Еще одним врагом у Елки стало больше. Он снова сел в кресло и безвольно опустил голову. Надо было принимать какое-то решение. Вариантов осталось немного.
– Да, Колобок, - тихо произнес Елка.
– Видать, отработал ты свое. Скушают тебя, Колобок... А что делать?
Через три часа, покидая Толковище, Большая Елка снова шел по тому же коридору к дверям своего кабинета. Сзади, постепенно стихая, гудел зал заседаний. Все расходились. Рядом с президентом по ковровой дорожке тяжело ступал коренастый мужик, чем-то напоминавший директора кастрюльного завода, где Елка работал в молодости.
– Вот такие дела, Степаныч, - сказал Президент Центральной провинции, усаживаясь за стол.
– Такие вот дела, понимаешь. Надо теперь, стало быть, тебе впрягаться... Потянешь?
Новый Главный Министр потер ладонью загривок.

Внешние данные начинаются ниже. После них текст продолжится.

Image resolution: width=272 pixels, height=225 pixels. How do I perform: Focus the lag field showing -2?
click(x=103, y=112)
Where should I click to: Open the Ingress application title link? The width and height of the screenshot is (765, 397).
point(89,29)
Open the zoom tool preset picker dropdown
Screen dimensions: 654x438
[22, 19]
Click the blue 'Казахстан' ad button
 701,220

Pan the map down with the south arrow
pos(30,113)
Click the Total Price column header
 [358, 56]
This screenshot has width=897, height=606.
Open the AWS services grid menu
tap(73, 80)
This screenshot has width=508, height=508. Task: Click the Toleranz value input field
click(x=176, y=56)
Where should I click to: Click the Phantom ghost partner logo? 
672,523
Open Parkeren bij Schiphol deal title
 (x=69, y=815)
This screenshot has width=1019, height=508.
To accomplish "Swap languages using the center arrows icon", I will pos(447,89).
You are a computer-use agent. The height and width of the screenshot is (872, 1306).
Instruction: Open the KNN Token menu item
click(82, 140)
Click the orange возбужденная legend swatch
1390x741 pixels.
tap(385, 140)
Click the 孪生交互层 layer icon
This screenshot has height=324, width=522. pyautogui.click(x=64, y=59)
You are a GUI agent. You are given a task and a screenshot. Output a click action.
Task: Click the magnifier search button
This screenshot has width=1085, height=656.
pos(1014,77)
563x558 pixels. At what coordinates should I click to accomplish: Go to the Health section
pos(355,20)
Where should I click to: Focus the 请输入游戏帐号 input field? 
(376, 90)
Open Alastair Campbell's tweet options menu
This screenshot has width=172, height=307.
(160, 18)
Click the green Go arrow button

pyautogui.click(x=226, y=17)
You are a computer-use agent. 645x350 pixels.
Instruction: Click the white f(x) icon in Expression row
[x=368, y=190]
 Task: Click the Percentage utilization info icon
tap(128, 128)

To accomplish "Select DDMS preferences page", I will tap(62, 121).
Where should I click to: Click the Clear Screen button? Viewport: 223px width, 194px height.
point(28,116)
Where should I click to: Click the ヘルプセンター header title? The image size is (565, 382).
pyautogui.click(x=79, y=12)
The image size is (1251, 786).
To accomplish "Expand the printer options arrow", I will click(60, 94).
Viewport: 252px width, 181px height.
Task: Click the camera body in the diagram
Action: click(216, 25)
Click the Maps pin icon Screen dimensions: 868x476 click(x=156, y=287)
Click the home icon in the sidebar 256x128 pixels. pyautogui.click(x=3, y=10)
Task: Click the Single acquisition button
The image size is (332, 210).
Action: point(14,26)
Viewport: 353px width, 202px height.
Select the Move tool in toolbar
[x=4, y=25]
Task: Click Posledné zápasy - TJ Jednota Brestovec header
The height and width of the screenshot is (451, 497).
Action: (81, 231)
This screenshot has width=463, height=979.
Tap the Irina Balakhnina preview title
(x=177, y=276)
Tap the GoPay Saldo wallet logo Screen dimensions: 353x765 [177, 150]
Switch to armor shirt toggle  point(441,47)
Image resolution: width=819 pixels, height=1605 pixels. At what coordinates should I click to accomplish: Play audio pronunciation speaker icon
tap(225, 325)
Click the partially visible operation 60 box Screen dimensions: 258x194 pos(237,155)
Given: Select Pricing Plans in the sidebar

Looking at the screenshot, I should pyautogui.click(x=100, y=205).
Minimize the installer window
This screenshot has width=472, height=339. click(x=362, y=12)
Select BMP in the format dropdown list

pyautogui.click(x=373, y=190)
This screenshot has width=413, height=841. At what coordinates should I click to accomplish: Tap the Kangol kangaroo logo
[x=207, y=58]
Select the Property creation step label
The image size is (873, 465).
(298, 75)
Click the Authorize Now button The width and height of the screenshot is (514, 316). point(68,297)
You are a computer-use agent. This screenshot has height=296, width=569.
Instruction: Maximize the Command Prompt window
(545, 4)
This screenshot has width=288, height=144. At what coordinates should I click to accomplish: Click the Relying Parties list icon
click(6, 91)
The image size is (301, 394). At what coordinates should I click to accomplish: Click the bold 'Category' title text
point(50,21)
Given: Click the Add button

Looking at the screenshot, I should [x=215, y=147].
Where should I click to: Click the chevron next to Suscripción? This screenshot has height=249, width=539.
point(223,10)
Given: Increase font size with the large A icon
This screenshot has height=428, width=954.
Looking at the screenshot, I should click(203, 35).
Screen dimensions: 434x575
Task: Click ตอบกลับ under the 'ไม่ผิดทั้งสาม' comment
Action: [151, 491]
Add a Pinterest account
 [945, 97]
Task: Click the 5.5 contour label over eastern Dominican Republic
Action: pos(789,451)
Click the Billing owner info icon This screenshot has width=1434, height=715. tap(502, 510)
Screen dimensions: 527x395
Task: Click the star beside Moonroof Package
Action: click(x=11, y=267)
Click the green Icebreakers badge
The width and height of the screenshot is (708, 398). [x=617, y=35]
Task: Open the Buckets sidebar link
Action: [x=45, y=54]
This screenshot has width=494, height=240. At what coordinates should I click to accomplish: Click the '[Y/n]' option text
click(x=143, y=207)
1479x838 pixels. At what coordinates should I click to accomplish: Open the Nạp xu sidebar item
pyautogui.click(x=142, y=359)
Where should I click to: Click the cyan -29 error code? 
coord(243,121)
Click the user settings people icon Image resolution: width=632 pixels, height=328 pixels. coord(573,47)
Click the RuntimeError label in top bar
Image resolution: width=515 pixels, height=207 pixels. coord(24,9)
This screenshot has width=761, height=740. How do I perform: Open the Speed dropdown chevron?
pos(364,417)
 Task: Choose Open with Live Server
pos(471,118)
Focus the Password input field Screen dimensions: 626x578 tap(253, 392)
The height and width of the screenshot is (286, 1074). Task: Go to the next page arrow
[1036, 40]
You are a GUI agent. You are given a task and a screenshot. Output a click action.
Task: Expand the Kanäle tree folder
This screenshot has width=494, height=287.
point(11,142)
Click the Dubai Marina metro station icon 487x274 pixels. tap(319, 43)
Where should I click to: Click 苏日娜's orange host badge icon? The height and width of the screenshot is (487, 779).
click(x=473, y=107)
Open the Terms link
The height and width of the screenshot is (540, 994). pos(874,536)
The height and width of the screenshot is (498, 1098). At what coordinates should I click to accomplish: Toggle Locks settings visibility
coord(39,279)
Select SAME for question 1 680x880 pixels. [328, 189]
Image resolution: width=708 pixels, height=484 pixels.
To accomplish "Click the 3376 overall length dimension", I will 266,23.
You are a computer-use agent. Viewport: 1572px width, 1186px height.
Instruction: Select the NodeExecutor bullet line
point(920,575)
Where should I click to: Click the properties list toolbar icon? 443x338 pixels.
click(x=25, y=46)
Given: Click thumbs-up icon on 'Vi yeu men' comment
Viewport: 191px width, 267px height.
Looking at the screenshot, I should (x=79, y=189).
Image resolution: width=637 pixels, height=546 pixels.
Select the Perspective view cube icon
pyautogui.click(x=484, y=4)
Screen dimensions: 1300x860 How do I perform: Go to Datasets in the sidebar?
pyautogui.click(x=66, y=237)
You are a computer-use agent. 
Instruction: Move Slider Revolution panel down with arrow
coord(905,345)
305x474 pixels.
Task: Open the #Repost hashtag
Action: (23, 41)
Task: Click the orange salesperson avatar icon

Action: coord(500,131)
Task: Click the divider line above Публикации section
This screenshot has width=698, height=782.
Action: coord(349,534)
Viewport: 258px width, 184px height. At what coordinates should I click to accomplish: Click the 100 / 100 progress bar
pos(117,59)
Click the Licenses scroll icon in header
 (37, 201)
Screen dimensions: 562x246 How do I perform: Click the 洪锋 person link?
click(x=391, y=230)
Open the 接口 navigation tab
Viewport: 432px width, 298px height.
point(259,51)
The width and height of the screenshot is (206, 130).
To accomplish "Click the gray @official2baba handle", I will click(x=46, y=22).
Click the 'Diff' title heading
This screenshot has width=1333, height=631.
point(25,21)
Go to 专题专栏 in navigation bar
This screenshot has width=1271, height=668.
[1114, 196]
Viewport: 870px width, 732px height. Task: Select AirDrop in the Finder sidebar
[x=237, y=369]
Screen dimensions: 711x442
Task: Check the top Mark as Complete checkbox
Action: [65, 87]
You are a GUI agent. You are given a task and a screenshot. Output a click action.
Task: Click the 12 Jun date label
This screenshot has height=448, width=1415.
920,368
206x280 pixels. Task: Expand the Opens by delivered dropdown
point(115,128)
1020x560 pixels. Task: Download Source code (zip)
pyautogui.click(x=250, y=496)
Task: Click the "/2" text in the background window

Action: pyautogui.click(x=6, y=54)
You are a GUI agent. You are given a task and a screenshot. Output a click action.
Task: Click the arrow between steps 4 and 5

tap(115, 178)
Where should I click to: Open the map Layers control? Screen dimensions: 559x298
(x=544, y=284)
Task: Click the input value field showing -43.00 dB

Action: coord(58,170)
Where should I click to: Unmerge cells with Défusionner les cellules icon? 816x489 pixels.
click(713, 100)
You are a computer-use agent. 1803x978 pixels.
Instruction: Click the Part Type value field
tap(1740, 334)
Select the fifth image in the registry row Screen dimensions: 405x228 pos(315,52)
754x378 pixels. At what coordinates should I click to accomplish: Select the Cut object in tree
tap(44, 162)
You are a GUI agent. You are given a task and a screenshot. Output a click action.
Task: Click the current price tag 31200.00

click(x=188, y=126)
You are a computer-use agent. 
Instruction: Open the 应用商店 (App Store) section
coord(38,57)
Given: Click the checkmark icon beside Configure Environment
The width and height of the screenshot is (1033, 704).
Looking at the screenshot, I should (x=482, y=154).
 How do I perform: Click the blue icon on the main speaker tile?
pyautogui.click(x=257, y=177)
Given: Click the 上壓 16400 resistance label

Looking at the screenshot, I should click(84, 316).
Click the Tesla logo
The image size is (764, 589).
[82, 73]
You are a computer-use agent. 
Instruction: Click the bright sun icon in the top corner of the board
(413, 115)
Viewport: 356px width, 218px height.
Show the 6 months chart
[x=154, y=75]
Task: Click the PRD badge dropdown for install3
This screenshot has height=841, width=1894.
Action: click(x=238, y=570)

– Чего уж там, - сказал он.
– Дело есть дело. Где наша не пропадала. Как-нибудь сладим.
– Ты в рынке-то этом секешь что-нибудь?
– спросил Большая Елка.
– Ну, в либерзации этой?
– Разберемся. Найдем дорогу. Чай, не в лесу...
– Преемник Колобка кивнул на картину с медведями.
– Рынок, он и есть рынок. Лишь бы не базар.